# ABOUT THIS EXERCISE
What lines in the entries hold the string "Uitbreidingsset"? List them.

-- EXCERPTED RECORDS follows --

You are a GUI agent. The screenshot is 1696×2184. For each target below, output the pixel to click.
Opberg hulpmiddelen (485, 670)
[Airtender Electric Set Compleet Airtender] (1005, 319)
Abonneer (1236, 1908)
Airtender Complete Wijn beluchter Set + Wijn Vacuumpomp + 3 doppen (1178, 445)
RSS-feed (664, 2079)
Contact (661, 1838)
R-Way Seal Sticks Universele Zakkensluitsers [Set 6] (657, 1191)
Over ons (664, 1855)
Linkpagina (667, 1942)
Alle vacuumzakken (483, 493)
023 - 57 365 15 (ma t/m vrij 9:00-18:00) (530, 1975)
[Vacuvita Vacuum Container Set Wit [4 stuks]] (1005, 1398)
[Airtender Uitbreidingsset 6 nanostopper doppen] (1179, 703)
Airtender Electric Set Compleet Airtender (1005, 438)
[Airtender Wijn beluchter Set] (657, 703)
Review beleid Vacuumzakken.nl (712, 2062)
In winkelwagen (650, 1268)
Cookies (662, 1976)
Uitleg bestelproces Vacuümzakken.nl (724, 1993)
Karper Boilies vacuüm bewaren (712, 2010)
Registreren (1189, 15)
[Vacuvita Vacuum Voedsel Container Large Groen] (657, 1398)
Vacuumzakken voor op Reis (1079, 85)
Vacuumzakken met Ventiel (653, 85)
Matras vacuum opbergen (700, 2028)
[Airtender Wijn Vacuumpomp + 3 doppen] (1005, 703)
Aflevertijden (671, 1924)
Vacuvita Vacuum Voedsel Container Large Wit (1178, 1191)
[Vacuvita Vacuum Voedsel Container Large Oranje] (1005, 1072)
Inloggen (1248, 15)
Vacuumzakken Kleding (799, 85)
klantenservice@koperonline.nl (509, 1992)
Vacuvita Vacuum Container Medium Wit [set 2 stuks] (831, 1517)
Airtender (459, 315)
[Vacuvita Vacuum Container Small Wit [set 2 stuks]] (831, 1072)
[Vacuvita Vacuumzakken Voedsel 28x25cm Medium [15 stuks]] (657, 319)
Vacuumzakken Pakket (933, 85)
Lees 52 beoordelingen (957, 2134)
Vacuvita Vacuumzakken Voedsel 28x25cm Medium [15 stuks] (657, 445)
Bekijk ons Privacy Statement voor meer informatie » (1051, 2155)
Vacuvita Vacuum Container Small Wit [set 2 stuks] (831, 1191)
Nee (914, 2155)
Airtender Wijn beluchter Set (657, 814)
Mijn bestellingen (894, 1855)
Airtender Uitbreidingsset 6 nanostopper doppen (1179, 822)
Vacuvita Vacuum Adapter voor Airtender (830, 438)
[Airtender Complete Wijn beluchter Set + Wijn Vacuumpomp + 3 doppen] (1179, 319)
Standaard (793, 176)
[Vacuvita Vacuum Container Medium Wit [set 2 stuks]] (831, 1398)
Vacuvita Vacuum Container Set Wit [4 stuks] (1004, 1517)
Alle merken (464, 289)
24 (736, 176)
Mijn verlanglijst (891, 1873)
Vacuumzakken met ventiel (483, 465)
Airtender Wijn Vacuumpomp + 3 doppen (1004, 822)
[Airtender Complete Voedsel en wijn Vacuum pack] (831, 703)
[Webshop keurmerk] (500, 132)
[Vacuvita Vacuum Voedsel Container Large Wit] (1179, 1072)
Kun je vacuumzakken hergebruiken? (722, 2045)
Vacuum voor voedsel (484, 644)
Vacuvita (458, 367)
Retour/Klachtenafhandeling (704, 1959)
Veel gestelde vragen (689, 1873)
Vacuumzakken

-- EXCERPTED RECORDS concluded --

# ANSWER BELOW
[Airtender Uitbreidingsset 6 nanostopper doppen] (1179, 703)
Airtender Uitbreidingsset 6 nanostopper doppen (1179, 822)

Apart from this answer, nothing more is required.